Mit Kurt Bobst sprach Peter Simmen
Herr Bobst, Sie haben an der Bilanzpressekonferenz von
möglichen Beteiligungen an Atomkraftwerken gesprochen. Wie konkret
sind die Pläne?
Kurt Bobst: Wir wollen sicher nicht eigene Projekte
entwickeln, und wir sind bei den laufenden Diskussionen um neue
Projekte in der Schweiz nicht an vorderster Front dabei. Wir haben aber
bei den verschiedenen Konsortien unser Interesse angemeldet, falls die
Projekte weitergehen sollten. In diesem Fall würden wir über
eine Beteiligung nachdenken. Noch ist das für uns in weiter Ferne.
Gilt das Interesse nur Schweizer Projekten oder auch
solchen im Ausland?
Es gilt Schweizer Projekten.
Hat die Rätia Energie auch Pläne für neue
Wasserkraftprojekte?
In der Schweiz sind grössere Projekte kaum mehr
möglich. Wir schliessen aber Projekte in Italien oder in anderen
Märkten nicht aus.
Das operative Ergebnis (Ebit) des Unternehmens ist 2009
deutlich tiefer ausgefallen als 2008, der Gewinn ist dennoch viel
höher. Wie geht das?
Das tiefere Ebit ist eine Folge der tieferen Energiepreise
im vergangenen Jahr. Dennoch konnten wir das zweitbeste Ergebnis der
Geschichte erwirtschaften. Das Vorjahresergebnis war stark geprägt
von hohen Finanzkosten - also von Währungseinflüssen und
Kursverlusten. Diese fielen 2009 wieder weg.

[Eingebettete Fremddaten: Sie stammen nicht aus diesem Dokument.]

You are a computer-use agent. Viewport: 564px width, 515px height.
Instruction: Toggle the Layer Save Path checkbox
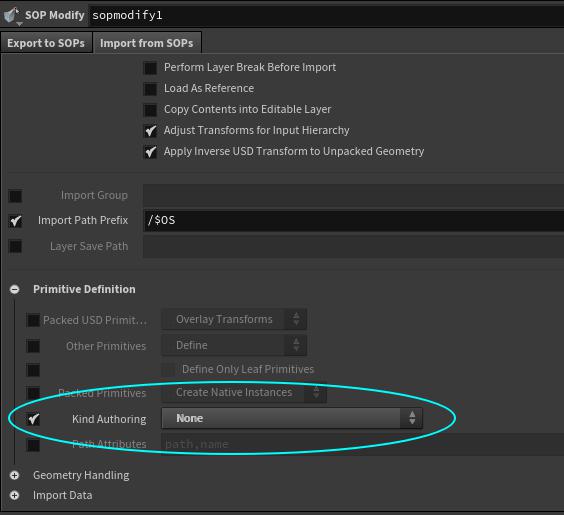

Sie sprachen von einem schwierigen Umfeld. Was ist
darunter zu verstehen?
Es gibt da zwei Aspekte: Erstens hat sich der Energiemarkt
vor dem Hintergrund der Wirtschaftskrise verschlechtert, das hat sich
auf die Preise ausgewirkt. Der zweite Punkt betrifft die
Veränderung bei den Regulierungen zur Marktliberalisierung
innerhalb der Schweiz.
Bei der Produktion gabs eine Einbusse, beim Handel eine
starke Steigerung. Wird die Rätia Energie von der Produzentin zur
Händlerin?
Die Gefahr besteht nicht. Wir unternehmen sehr grosse
Anstrengungen auf der Produktionsseite und wir treiben diverse
Kraftwerkprojekte im In- und Ausland intensiv voran. Die angesprochene
Produktionseinbusse zeigt exemplarisch, dass das Unternehmen in den
verschiedenen Kraftwerktechnologien - Grundlast, Mittellast und
Spitzenlast - vertreten sein sollte.
"Grund waren die hohen Gaspreise"
Was ist der Grund für die Einbusse?
Der Grund liegt darin, dass wir das Gaskraftwerk Teverola
(Italien) infolge der hohen Gaspreise vor allem im Regel-Energiemarkt
eingesetzt haben und nicht in der Grund- und Mittellastproduktion.
War die Produktion einfach zu teuer?
Die Preise in einem Gaskraftwerk sind abhängig von
zwei Faktoren: einerseits vom Gasmarkt und andererseits von den
CO2-Preisen. Aufgrund der hohen Gaspreise konnten wir im letzten Jahr
nur zu gewissen Zeiten profitabel Strom produzieren, diese Zeiten haben
wir ausgenutzt.
Was bedeutet das für die anderen thermischen
Kraftwerkprojekte in Deutschland und Italien?
Die angesprochenen Probleme tauchen periodisch auf, es
kommt immer wieder vor, dass ein Kraftwerk für einige Monate
anders eingesetzt werden muss als geplant. Klar ist aber auch, dass wir
die Grund- und Mittellastproduktion brauchen.
Rumänien wurde als neuer Schlüsselmarkt genannt.
Weshalb gerade Rumänien?
Rumänien hat erstens einen liberalisierten Markt.
Zweitens erwarten wir in Rumänien ein starkes Wachstum.
Rumänien hat fast dreimal mehr Einwohner als die Schweiz, aber
einen etwa gleich hohen Energieverbrauch. Daran sieht man, welches
Wachstumspotenzial vorhanden ist. Und drittens kann Rumänien
aufgrund der geografischen Lage zu einer wichtigen Energiedrehscheibe
zwischen Norden und Süden werden, so wie die Schweiz eine ist.
Abgesehen davon hat Rumänien Wasserkraft sowie Gasvorkommen.